Problem statement:
An exact copy is required of every line from the one with "This screenshot has height=819, width=1456." through the end of the data below, and the pictures must stay out of it.

------------

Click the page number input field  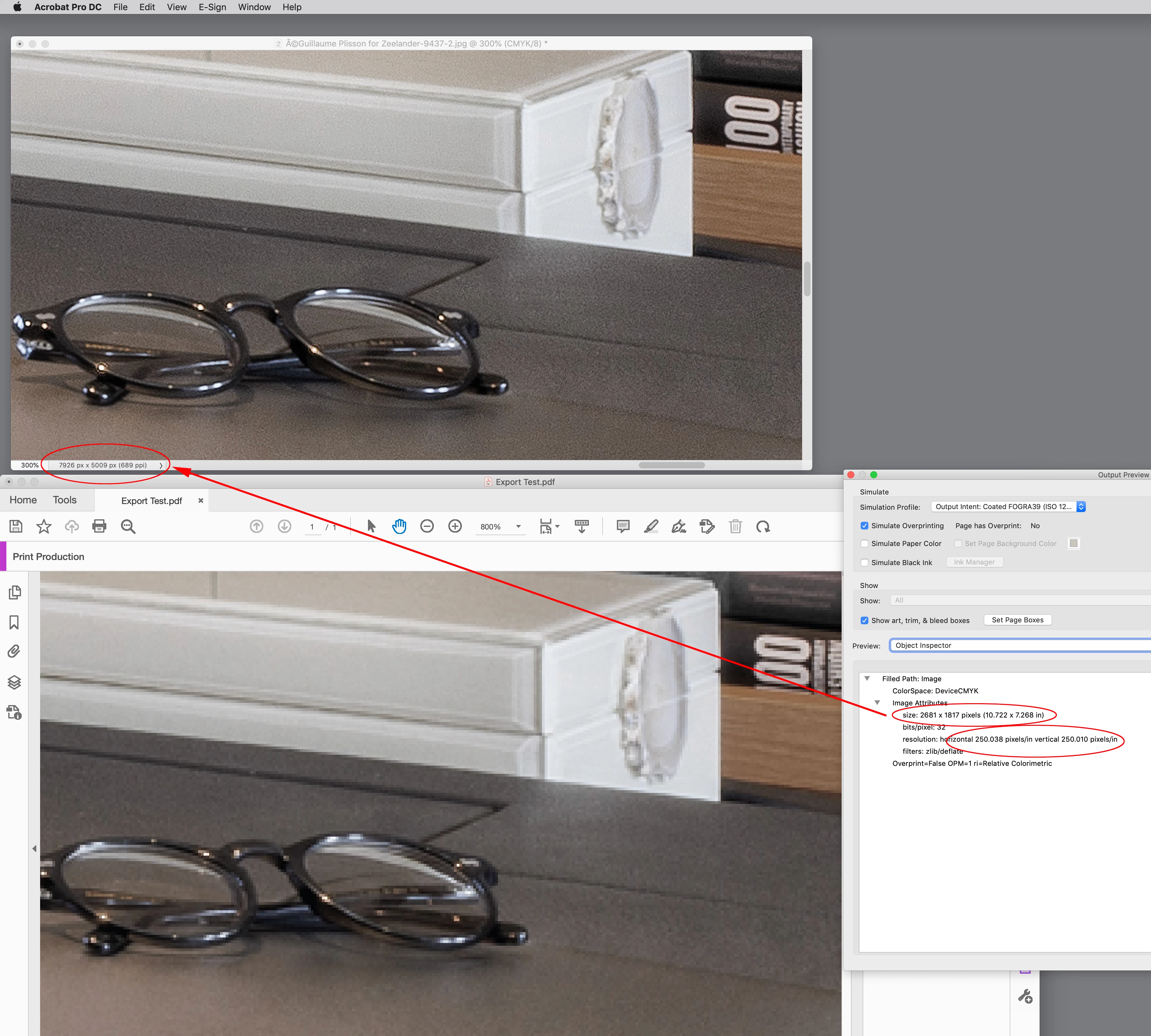[x=312, y=527]
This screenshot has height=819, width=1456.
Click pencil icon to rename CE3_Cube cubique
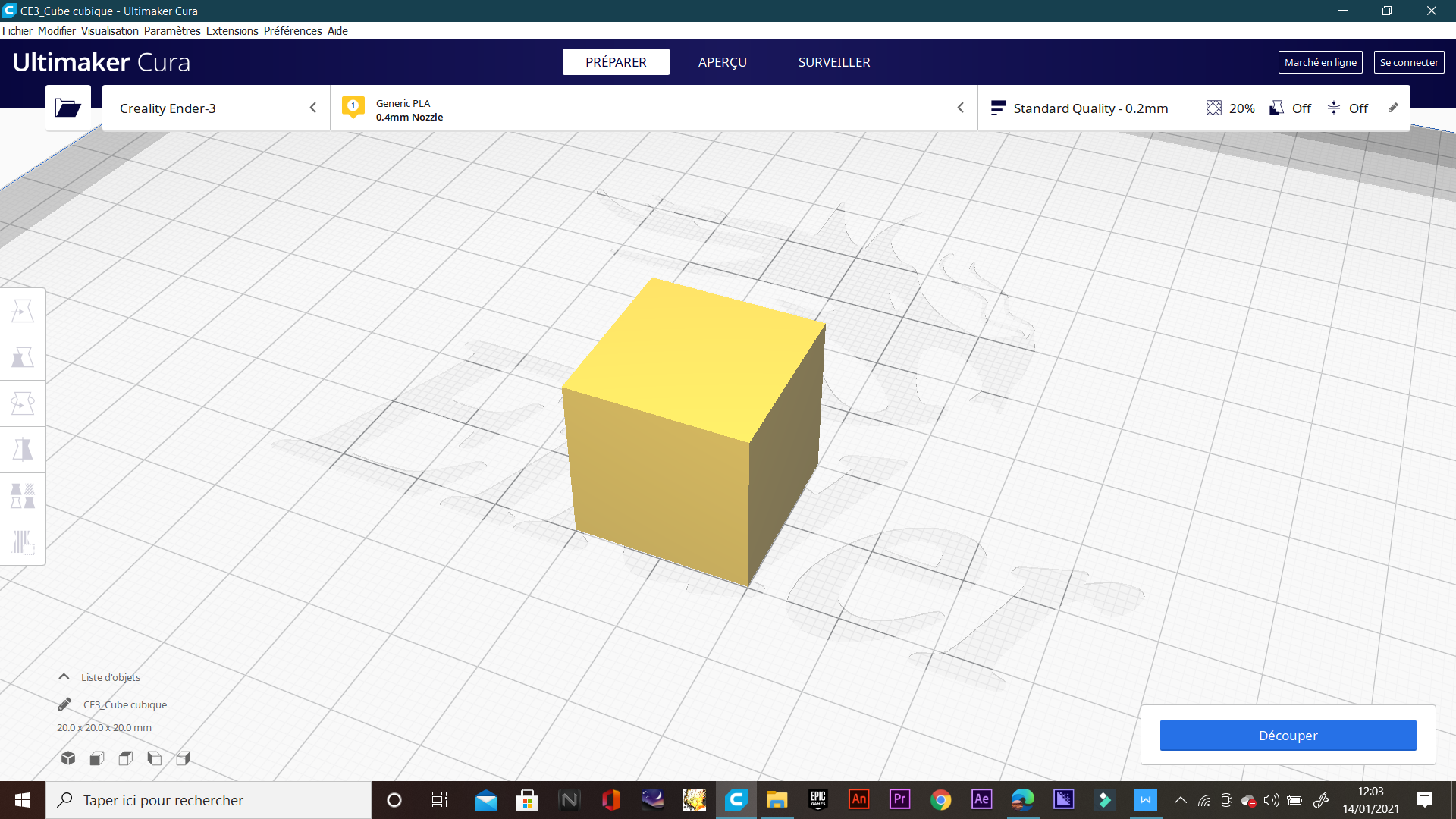[64, 704]
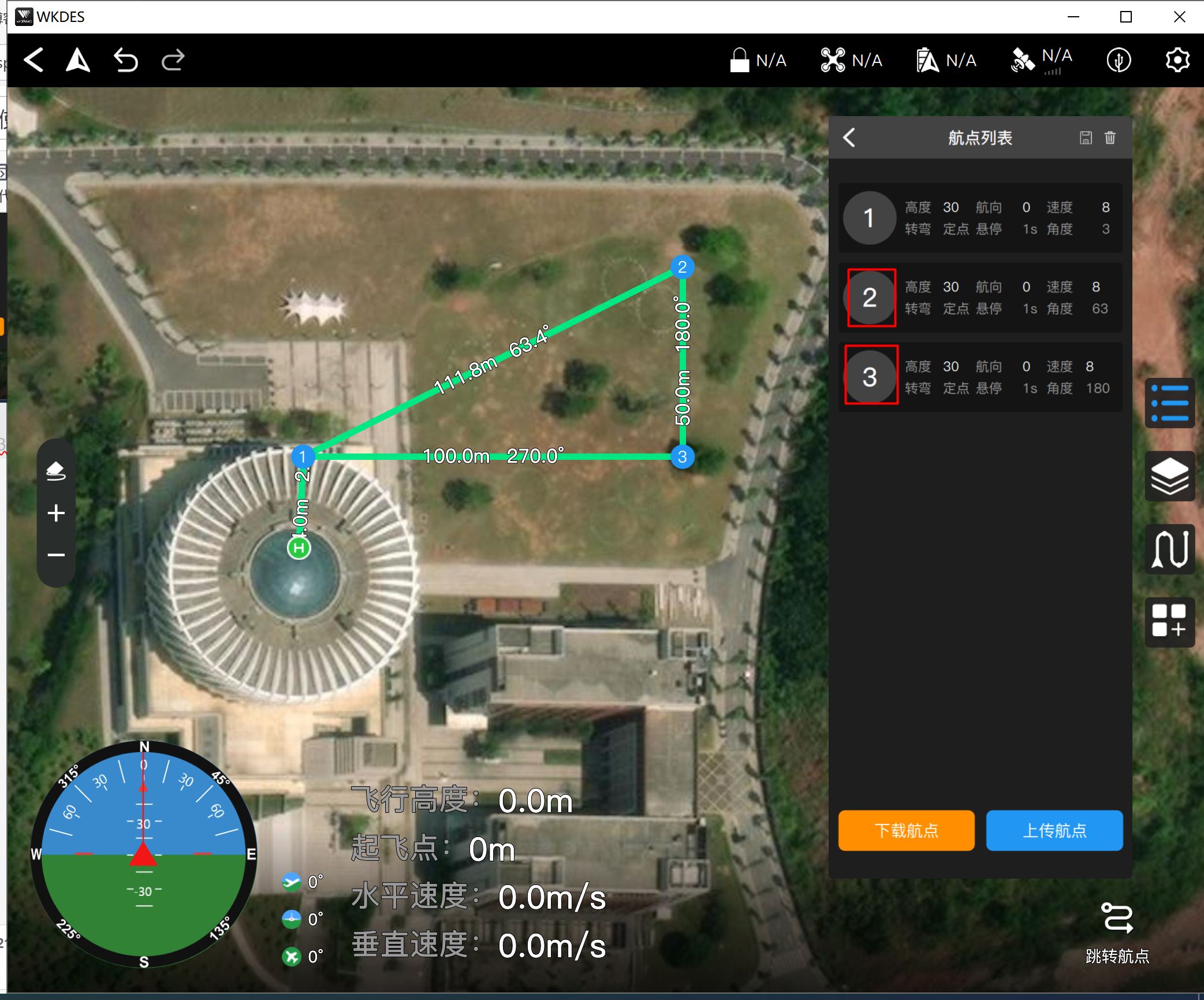Viewport: 1204px width, 1000px height.
Task: Select waypoint 2 row in list
Action: (x=980, y=298)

------------

Output of the exercise:
This screenshot has height=819, width=1456.
Click pencil icon to rename CE3_Cube cubique
[64, 704]
Viewport: 1204px width, 1000px height.
Task: Select waypoint 2 row in list
Action: (x=980, y=298)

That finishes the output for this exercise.